Она пристально оглядела кухонный стул и со вздохом на него опустилась. Провела брезгливо рукой по клеенке. Наморщила нос и стряхнула с ладони крошки печенья, оставленные Арсюшей.

Ольга стояла у притолоки и внимательно смотрела на незваную гостью.

– А ты, смотрю, стала аккуратисткой! И как давно, интересно?

Ирка махнула рукой:

– Тебе не угнаться. У меня две горничные, садовник и повар.

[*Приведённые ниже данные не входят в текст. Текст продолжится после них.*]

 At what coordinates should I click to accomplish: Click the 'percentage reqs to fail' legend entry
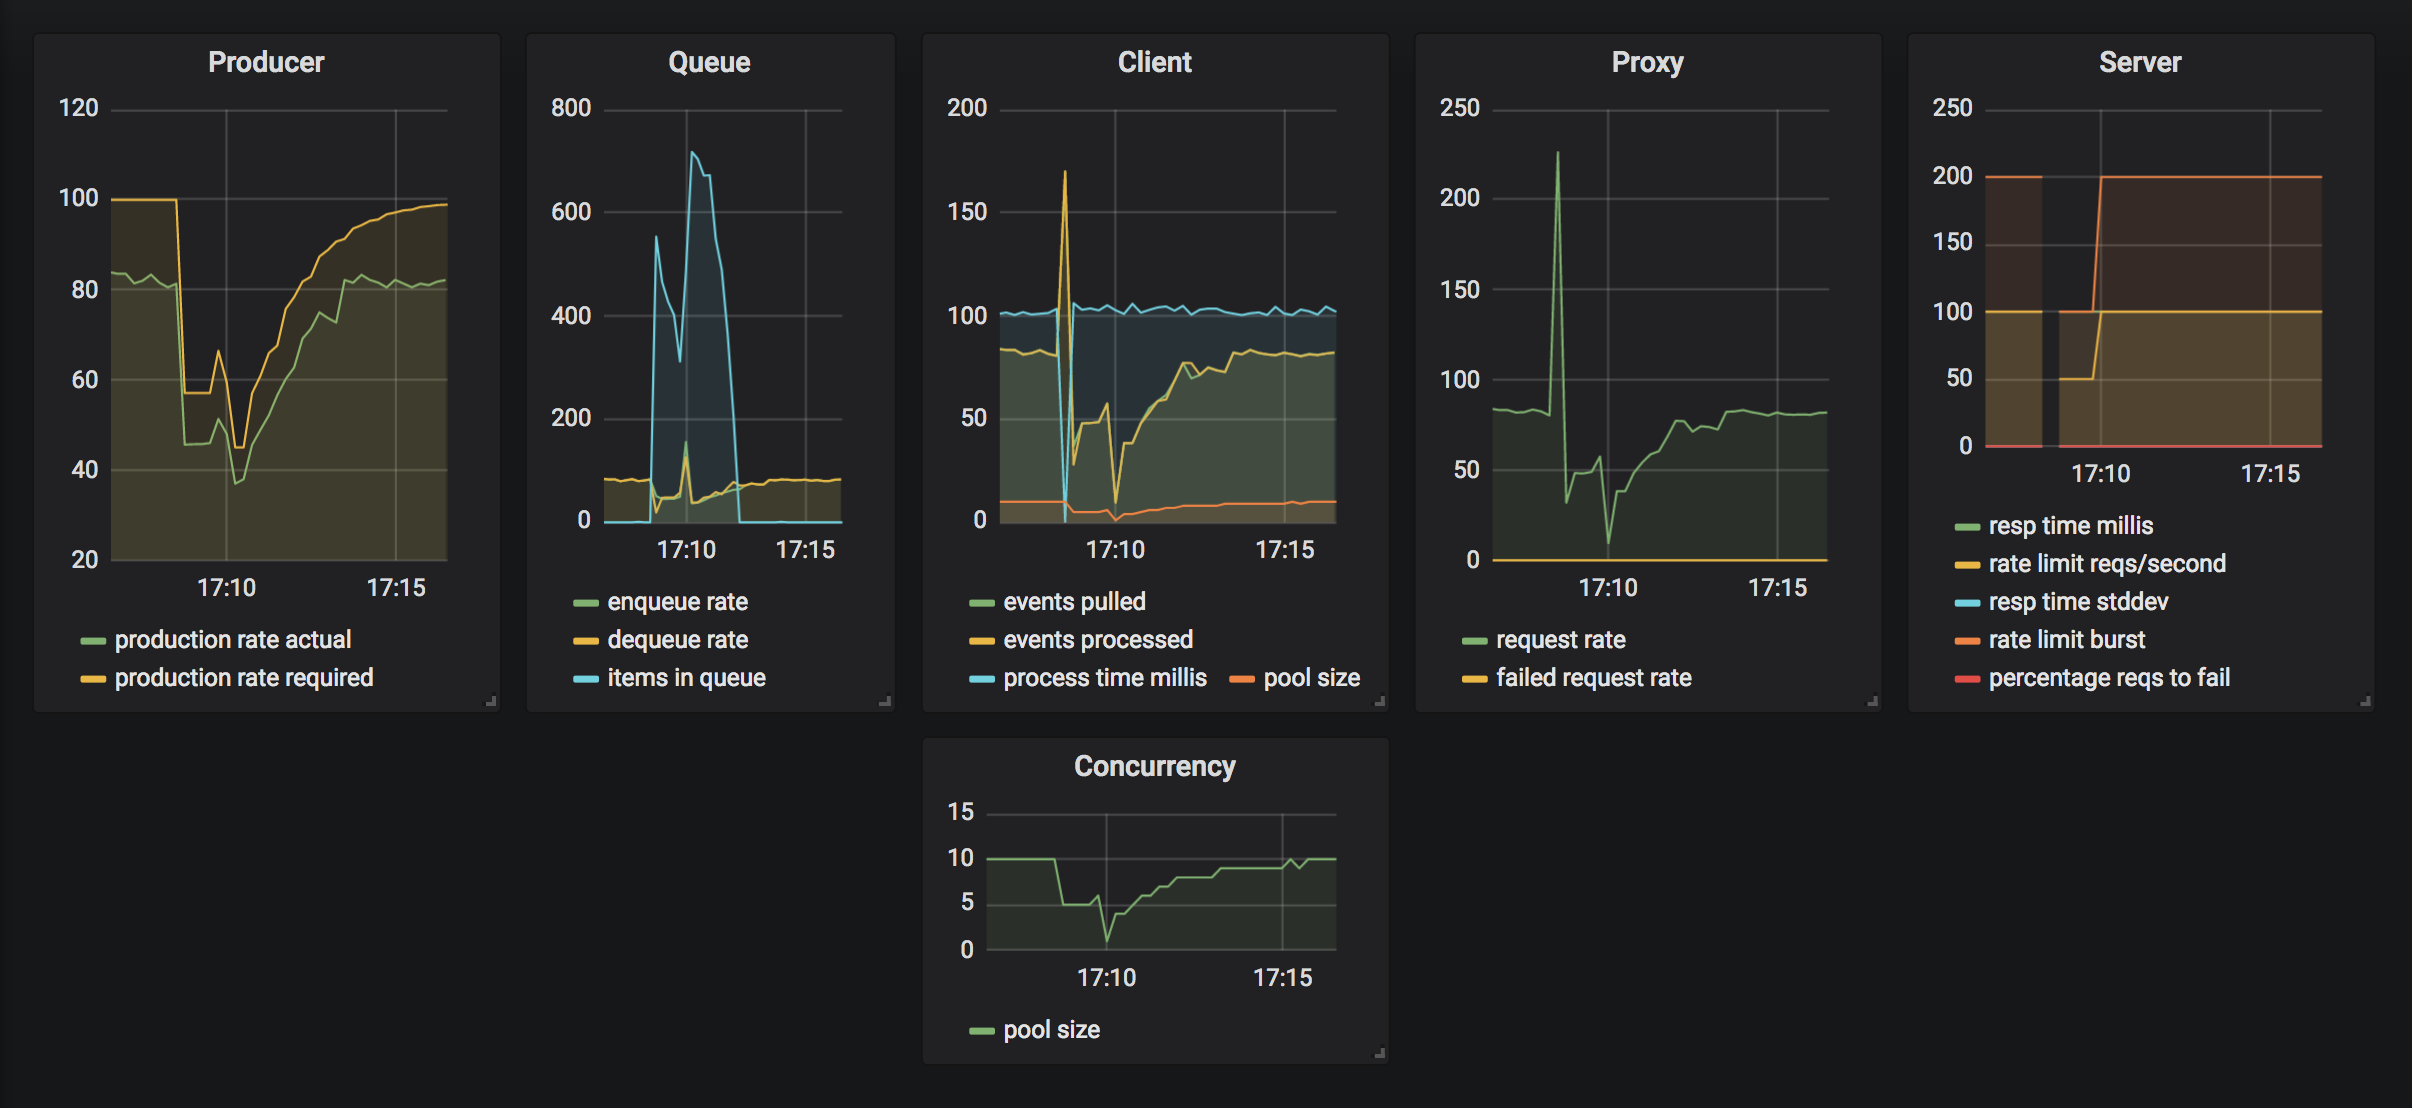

– О как? – удивилась Ольга. – Ну, тогда за результат я не волнуюсь.

– А ты вообще не волнуйся! – согласилась та.

– Чай будешь? – подавив тяжелый вздох, спросила Ольга.

Ирка отрицательно покачала головой.

– А что, у тебя филиал больницы? – она кивнула на упаковки таблеток и банки с заваренной травой, стоящие на подоконнике.

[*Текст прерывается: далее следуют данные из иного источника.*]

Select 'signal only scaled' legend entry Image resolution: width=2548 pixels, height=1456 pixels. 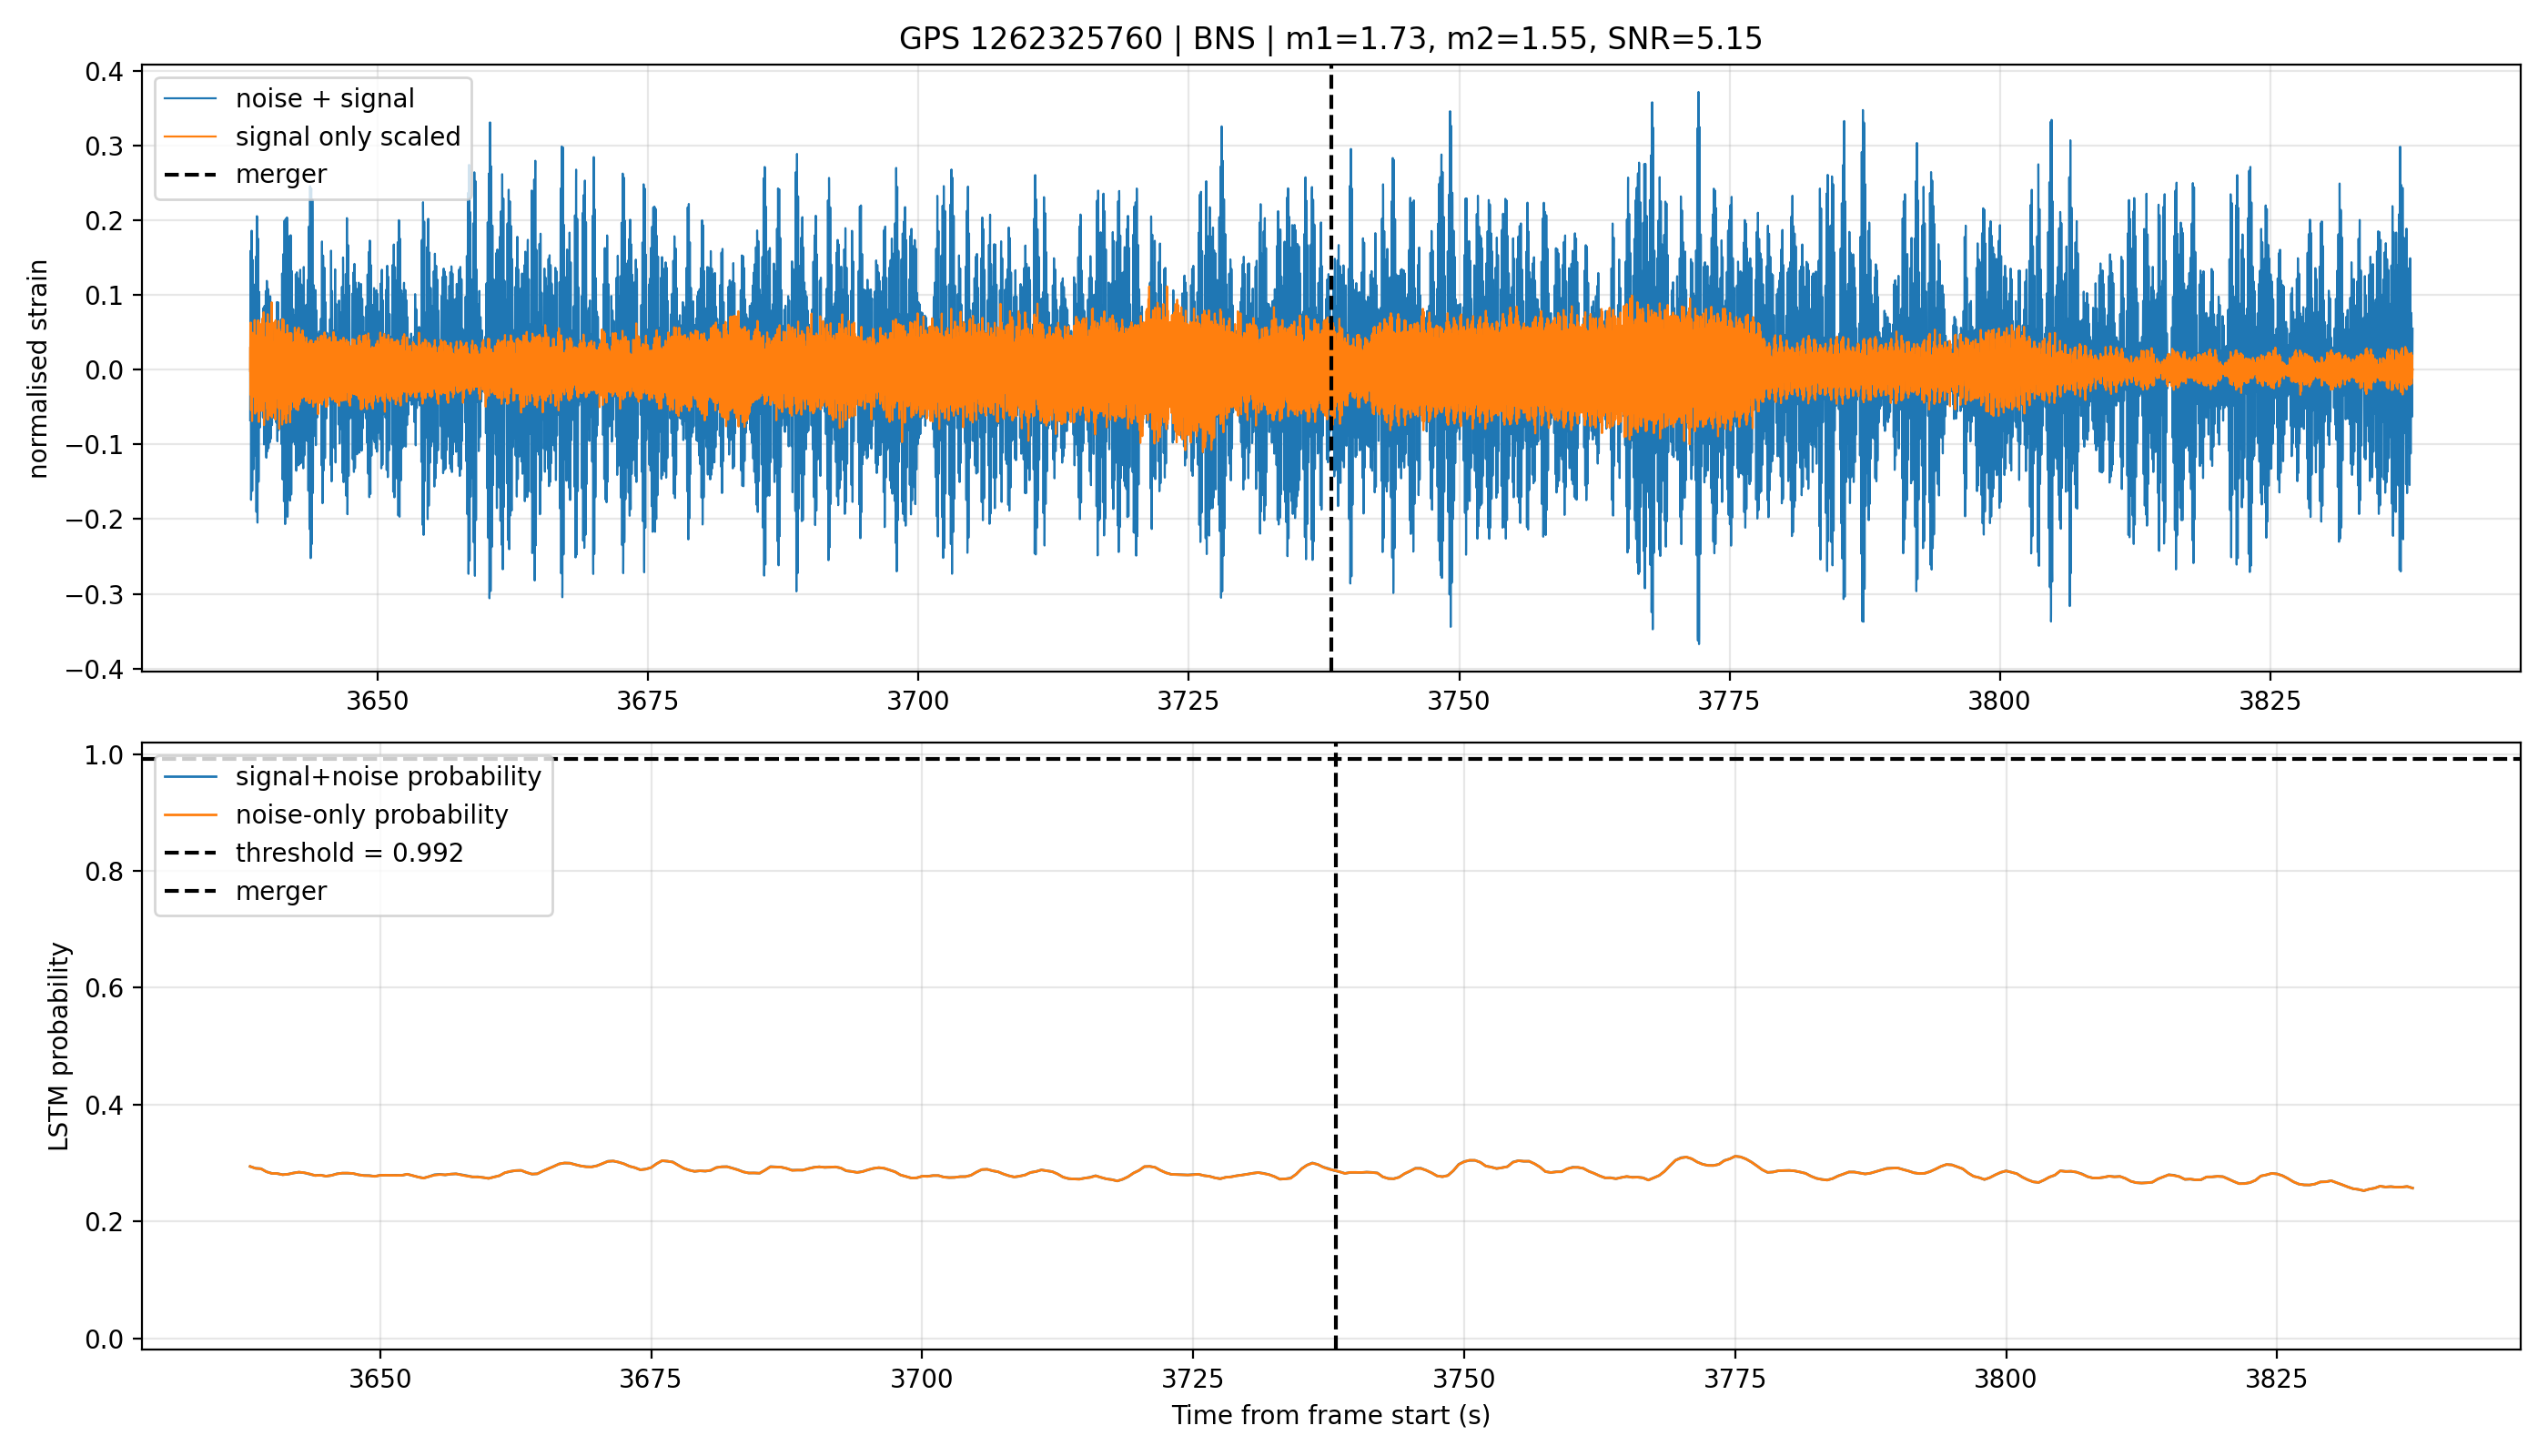[348, 136]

– Болеем, – кивнула Ольга.

– Что не спрашиваешь, как живу? Неинтересно? – поинтересовалась Ирина.

– Учусь быть нелюбопытной. У тебя, – уточнила Ольга.

Ирка махнула рукой.

– Какой с меня спрос, сама знаешь! Ну разве я виновата, что родилась такой? Нелюбопытной, – ухмыльнулась она. – В семье, как говорится, не без урода!

– Это да, – подтвердила Ольга. – Невозможно оспорить.

– Ладно, не злись, – примирительно сказала Ирина. – Вот я появилась. Плохая, равнодушная, неродственная. Чужая. Ужасная, можно сказать. Блудная дочь.

Ольга утвердительно кивнула.

– Но я здесь! И мы – уж извини – должны общаться.

– Должны? – Ольга саркастически приподняла бровь. – И давно в твоем лексиконе появилось неизвестное ранее слово «должны»? Насколько я помню, а память у меня прекрасная, ты всегда утверждала, что никому и ничего не должна. И принципам своим, надо сказать, ни разу не изменила.

Ирина кивнула головой:

– Ты права. Все это так.

– И вот что интересно, вот любопытно просто! Как ты жила, ничего не зная про свою семью? Ну так, хотя бы в порядке интереса?

– Знала. Почему не знала? Про всех знала – про отца, про Юрку, про Сережу. Эдик доложил, Элькин сын. Он теперь тоже в Америке обретается. Эмигрировал, так сказать. Правда, ни дня не работал – ну, ты его знаешь! Все мечтал сладко пристроиться, даже ко мне клинья подбивал. Ничего, нашел потом какую-то старушку. Небедную, разумеется. Живет, не тужит. В казино старушкины бабки просаживает. – Помолчав, она подняла на сестру глаза и тихо спросила: – И что теперь? Я не имею право на прощение?